Threat simulation: Scans high-confidence nodes for nearby contradicts edges and flags them. These contradiction alerts surface conflicting information that may need resolution.

4. Goal System

Users can declare goals ("understand X", "investigate Y"). Each goal is embedded and persisted. During consolidation, every new concept is scored for relevance against active goals — concepts aligned with what you're trying to learn are prioritized for consolidation and survival. Goals are managed through the memory_goals MCP tool and stored in goals.json alongside the graph.

5. Knowledge Graph

A NetworkX-backed directed graph with typed edges (causes, contradicts, part_of, dream_connection, goal_linked, related_to). Each node carries its embedding, appraisal scores, access count, timestamps, and metadata. The graph persists to JSON and supports similarity search via cosine distance over embeddings.

MCP Tools

Tool	Description
memory_store	Ingest conversation text — extracts concepts and relationships via Claude
memory_retrieve	Query the graph — returns formatted context with inline connections
memory_dream	Run a full dream cycle (NREM + REM + waking + threat)
memory_dream_report	Human-readable narrative of the last dream cycle
memory_goals	Manage research goals — add, list, or remove
memory_status	Graph statistics (node/edge counts, score distributions)
memory_stats_detailed	Detailed appraisal breakdown per node, top edges, contradictions, dream edges
memory_tune	Adjust parameters at runtime (e.g. dream.rem_jump_probability)

3D Visualization

python3 viz/serve.py [port] [graph_path]
# Defaults: port 8080, graph ~/.neuroplastic-memory/graph.json

Open http://localhost:8080 for an interactive 3D force-directed graph.

Nodes are sized by consolidation score.

Node color	Origin
Blue	conversation — extracted from ingested text
Purple	dream — created during dream cycles
Green	consolidation — created during consolidation
Orange	query — logged from retrieval queries

Edges are thicker for higher weight. Animated particles appear on edges with weight > 0.5.

Edge color	Relationship type
Gray	related_to
Blue	causes
Gold	dream_connection
Red	contradicts
Dark gray	part_of
Muted green	goal_linked

Controls: Refresh, Auto-refresh (30s), Play Dream (replays walk paths with jump markers), Speed slider. Hover any node to see its label, origin, and scores.

Configuration

All parameters are tunable at runtime via memory_tune or in src/mind/schemas/config.py:

Appraisal weights: alpha/beta/gamma/delta (0.25 each) — balance salience, novelty, goal-relevance, and retrieval frequency in the consolidation score.

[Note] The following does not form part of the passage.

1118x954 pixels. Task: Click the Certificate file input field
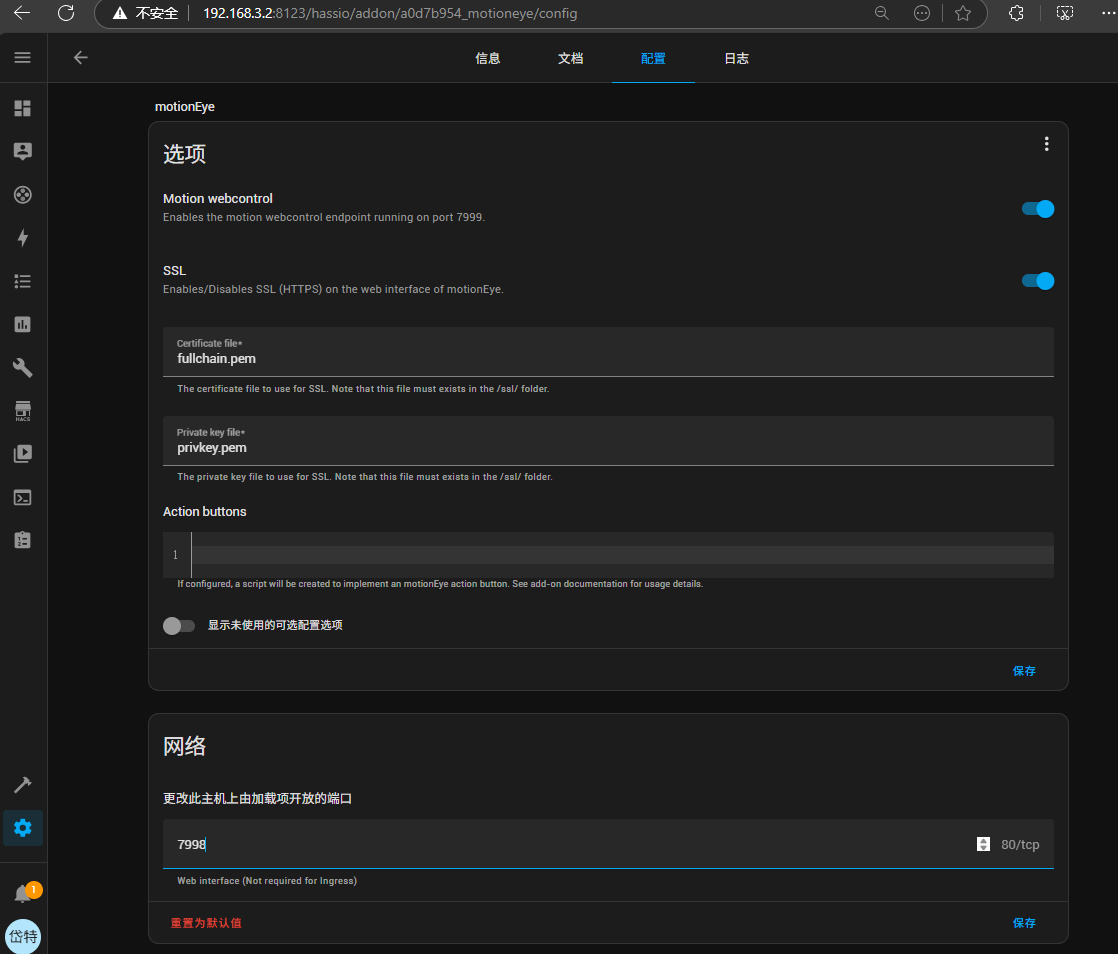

Salience sub-weights: salience_engagement_weight (0.2), salience_question_weight (0.2), salience_personal_weight (0.3), salience_arousal_weight (0.3) — control which behavioral signals drive salience.

Dream parameters: rem_jump_probability (0.3), rem_walk_steps (10), rem_seed_count (5), waking_threshold (0.35), nrem_salience_threshold (0.3)

Consolidation: decay_constant (0.01), novelty_threshold (0.7)

Persistence

File	Location
Knowledge graph	~/.neuroplastic-memory/graph.json
Dream reports	~/.neuroplastic-memory/last_dream_report.json
Goals	~/.neuroplastic-memory/goals.json

Tests

PYTHONPATH=src uv run pytest tests/ -v

161 tests covering appraisal scoring, consolidation pipeline, dream phases, graph operations, goal persistence, affect metadata, MCP tools, and integration.